# WHAT IS BEING ASKED
Find the lines of data that contain the string "title", then list them.

(Records drawn from a dataset)
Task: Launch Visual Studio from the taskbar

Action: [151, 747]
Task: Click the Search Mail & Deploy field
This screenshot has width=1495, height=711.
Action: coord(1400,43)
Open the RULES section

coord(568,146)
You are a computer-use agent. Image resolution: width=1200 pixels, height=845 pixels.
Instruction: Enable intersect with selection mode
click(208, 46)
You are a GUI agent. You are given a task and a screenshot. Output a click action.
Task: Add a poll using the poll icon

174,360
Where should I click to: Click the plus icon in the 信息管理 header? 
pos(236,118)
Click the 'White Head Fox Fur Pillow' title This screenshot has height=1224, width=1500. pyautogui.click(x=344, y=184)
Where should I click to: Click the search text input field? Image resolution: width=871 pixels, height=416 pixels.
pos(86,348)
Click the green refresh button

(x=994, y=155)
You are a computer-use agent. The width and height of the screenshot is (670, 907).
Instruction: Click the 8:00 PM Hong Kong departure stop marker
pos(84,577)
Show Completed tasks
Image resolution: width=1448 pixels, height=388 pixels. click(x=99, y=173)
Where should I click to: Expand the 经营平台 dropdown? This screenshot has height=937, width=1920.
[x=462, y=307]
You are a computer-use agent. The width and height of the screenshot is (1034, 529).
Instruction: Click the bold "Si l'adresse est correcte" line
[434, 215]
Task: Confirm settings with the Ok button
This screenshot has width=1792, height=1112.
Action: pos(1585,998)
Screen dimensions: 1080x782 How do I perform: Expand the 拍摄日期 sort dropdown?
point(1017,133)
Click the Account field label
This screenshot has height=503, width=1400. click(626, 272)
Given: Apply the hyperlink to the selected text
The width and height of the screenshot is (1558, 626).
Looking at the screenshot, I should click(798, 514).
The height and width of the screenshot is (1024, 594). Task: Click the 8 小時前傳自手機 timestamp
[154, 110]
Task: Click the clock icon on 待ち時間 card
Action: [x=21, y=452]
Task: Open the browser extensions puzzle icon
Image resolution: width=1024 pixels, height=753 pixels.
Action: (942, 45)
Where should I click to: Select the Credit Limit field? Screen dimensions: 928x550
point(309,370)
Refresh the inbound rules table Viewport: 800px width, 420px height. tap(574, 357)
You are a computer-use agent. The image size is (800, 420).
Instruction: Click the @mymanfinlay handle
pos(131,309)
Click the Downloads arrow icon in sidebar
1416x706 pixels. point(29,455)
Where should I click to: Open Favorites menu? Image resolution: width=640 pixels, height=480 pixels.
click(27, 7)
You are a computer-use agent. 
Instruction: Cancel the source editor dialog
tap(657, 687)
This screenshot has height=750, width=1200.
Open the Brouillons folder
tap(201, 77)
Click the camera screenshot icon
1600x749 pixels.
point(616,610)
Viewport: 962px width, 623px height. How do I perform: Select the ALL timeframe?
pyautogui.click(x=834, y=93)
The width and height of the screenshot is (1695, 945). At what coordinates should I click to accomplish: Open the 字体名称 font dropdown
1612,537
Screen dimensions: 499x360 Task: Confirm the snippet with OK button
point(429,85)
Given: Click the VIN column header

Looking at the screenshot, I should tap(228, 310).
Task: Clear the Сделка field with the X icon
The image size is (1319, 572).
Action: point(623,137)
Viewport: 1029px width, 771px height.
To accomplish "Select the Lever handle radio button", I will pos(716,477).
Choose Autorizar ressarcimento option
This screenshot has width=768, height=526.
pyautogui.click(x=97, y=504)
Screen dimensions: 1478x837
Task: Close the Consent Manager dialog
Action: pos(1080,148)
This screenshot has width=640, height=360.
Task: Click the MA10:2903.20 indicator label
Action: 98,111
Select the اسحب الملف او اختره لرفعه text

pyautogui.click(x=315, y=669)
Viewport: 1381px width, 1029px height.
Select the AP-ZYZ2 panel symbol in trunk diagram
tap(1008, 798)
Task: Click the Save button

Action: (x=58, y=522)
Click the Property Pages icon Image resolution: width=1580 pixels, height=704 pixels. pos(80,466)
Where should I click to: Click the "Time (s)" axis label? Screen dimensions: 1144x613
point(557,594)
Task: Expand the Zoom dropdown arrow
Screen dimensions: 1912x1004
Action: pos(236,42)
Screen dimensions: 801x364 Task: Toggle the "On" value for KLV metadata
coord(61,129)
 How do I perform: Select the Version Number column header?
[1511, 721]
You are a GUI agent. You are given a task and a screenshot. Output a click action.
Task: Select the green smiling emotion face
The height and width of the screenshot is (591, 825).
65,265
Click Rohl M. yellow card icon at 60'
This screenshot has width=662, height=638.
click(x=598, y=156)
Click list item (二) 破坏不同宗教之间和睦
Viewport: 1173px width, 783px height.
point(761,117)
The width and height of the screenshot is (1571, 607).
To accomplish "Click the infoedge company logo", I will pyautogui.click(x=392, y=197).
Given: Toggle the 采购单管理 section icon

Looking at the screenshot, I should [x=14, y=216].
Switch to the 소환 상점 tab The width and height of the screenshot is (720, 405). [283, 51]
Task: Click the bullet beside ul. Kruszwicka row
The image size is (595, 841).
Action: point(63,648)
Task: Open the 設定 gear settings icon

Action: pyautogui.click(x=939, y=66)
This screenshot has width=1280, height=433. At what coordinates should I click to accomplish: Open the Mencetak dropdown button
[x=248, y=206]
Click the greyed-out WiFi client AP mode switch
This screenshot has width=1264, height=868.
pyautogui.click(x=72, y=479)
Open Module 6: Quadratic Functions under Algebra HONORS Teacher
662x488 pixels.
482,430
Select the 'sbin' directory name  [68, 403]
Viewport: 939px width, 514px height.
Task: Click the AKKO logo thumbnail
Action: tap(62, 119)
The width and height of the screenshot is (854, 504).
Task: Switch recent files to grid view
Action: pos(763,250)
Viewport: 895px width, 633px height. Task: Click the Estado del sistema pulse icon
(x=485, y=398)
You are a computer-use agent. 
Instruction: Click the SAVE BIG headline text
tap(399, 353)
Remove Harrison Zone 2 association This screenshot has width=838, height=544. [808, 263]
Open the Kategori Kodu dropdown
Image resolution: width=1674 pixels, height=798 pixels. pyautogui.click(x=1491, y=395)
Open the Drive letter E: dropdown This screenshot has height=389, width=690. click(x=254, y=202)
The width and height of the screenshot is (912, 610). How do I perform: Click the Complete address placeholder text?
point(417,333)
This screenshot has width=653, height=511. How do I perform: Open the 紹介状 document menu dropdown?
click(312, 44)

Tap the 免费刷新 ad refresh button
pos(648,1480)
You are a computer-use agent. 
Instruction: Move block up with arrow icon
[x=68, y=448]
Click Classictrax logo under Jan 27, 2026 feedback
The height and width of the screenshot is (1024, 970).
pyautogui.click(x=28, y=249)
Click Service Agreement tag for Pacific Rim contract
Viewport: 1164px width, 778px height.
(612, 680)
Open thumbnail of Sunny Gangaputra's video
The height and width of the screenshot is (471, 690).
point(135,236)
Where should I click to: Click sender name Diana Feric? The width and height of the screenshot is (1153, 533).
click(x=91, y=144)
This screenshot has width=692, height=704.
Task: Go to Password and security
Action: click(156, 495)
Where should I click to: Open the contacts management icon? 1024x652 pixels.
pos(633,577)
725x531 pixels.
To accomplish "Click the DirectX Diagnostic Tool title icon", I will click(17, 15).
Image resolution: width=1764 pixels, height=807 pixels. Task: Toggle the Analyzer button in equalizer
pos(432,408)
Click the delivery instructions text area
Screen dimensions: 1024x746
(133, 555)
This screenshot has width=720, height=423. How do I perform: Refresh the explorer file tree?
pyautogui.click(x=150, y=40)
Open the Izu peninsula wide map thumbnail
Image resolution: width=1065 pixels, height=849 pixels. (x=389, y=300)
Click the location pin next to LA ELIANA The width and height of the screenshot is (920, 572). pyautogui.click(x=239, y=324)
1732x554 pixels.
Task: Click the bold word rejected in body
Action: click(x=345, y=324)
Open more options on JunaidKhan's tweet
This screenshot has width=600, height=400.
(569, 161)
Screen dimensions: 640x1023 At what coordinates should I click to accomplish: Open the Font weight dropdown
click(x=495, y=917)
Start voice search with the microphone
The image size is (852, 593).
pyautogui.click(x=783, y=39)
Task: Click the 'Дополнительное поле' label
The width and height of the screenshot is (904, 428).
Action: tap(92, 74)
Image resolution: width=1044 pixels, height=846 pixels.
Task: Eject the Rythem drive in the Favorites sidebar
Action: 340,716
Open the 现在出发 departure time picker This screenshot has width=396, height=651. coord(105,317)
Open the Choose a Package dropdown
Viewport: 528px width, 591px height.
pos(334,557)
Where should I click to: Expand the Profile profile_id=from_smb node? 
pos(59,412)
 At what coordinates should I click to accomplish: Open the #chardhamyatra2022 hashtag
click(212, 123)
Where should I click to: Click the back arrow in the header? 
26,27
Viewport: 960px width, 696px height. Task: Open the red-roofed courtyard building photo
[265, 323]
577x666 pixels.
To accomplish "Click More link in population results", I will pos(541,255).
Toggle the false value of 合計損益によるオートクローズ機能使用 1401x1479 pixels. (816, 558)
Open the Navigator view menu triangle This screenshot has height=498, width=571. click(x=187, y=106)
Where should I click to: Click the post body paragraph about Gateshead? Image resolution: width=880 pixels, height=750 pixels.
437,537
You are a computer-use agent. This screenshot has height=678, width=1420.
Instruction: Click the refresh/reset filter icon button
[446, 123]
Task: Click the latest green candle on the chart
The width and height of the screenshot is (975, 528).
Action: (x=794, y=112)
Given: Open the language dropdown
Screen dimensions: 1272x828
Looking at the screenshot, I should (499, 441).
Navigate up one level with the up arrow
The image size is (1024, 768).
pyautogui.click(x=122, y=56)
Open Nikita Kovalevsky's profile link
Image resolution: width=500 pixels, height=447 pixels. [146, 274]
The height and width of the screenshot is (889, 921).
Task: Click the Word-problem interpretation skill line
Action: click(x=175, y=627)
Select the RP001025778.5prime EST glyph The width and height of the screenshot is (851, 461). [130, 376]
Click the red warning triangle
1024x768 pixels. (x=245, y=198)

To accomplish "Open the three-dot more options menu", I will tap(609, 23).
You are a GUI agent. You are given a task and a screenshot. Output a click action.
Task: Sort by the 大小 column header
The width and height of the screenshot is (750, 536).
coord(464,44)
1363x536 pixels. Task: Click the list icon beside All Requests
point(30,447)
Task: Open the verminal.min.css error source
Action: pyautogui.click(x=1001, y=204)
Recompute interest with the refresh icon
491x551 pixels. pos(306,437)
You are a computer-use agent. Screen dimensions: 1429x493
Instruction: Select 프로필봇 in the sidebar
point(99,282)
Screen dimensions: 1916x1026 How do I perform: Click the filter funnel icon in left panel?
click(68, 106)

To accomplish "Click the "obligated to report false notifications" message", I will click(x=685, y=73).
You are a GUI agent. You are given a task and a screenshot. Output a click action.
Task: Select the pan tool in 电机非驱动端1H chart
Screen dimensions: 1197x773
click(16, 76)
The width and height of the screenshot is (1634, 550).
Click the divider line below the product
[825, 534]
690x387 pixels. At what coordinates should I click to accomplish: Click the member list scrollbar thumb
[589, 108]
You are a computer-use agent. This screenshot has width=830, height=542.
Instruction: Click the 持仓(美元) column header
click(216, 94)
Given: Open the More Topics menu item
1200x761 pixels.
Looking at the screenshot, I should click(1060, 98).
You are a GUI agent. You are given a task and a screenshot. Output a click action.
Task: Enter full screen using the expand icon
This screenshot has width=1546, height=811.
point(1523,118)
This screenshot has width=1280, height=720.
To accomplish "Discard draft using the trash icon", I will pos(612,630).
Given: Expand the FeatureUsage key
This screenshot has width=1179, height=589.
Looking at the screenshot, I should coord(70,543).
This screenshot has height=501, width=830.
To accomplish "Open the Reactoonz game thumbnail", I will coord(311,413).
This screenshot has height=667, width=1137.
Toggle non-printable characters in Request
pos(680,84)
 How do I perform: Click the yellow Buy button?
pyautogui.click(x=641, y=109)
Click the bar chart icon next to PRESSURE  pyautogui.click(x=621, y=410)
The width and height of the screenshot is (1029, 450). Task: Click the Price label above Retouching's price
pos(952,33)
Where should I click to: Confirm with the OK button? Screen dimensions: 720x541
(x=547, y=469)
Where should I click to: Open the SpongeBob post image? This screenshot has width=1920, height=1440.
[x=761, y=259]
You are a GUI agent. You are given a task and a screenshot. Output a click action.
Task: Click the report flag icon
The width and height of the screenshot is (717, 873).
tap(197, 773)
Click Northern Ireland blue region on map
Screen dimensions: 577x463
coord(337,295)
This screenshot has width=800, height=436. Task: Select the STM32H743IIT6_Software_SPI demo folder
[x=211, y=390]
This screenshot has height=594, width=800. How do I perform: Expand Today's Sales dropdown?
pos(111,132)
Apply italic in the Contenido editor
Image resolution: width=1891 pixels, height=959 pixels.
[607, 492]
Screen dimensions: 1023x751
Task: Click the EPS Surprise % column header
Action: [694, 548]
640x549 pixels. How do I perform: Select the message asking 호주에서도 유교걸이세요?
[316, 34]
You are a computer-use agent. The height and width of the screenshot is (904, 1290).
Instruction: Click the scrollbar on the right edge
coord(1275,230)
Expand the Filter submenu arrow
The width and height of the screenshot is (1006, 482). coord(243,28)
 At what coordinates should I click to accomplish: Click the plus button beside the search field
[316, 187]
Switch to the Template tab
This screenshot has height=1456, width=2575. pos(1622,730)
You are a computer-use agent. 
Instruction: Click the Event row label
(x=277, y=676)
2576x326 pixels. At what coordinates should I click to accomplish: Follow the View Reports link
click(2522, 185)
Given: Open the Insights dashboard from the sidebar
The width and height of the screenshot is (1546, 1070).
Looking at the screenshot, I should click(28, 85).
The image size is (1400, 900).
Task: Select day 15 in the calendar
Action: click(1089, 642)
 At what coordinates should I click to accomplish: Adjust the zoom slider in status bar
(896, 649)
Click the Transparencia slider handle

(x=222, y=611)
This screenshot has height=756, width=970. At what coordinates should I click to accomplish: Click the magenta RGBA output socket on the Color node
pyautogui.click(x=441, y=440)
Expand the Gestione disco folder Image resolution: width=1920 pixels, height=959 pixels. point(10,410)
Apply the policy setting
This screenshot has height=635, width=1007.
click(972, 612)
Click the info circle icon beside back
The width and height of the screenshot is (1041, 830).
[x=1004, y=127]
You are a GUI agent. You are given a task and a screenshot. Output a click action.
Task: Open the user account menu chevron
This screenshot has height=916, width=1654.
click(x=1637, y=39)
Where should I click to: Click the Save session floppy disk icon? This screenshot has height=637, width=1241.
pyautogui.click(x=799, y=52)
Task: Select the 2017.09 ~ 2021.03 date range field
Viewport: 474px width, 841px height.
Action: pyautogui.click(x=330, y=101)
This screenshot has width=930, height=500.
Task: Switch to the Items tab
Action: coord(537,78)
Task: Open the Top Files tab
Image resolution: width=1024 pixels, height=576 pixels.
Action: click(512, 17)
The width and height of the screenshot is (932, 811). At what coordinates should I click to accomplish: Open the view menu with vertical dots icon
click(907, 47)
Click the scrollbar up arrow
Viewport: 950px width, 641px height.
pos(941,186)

# TASK ANSWER
Click the 'White Head Fox Fur Pillow' title This screenshot has height=1224, width=1500. pyautogui.click(x=344, y=184)
To accomplish "Click the DirectX Diagnostic Tool title icon", I will click(17, 15).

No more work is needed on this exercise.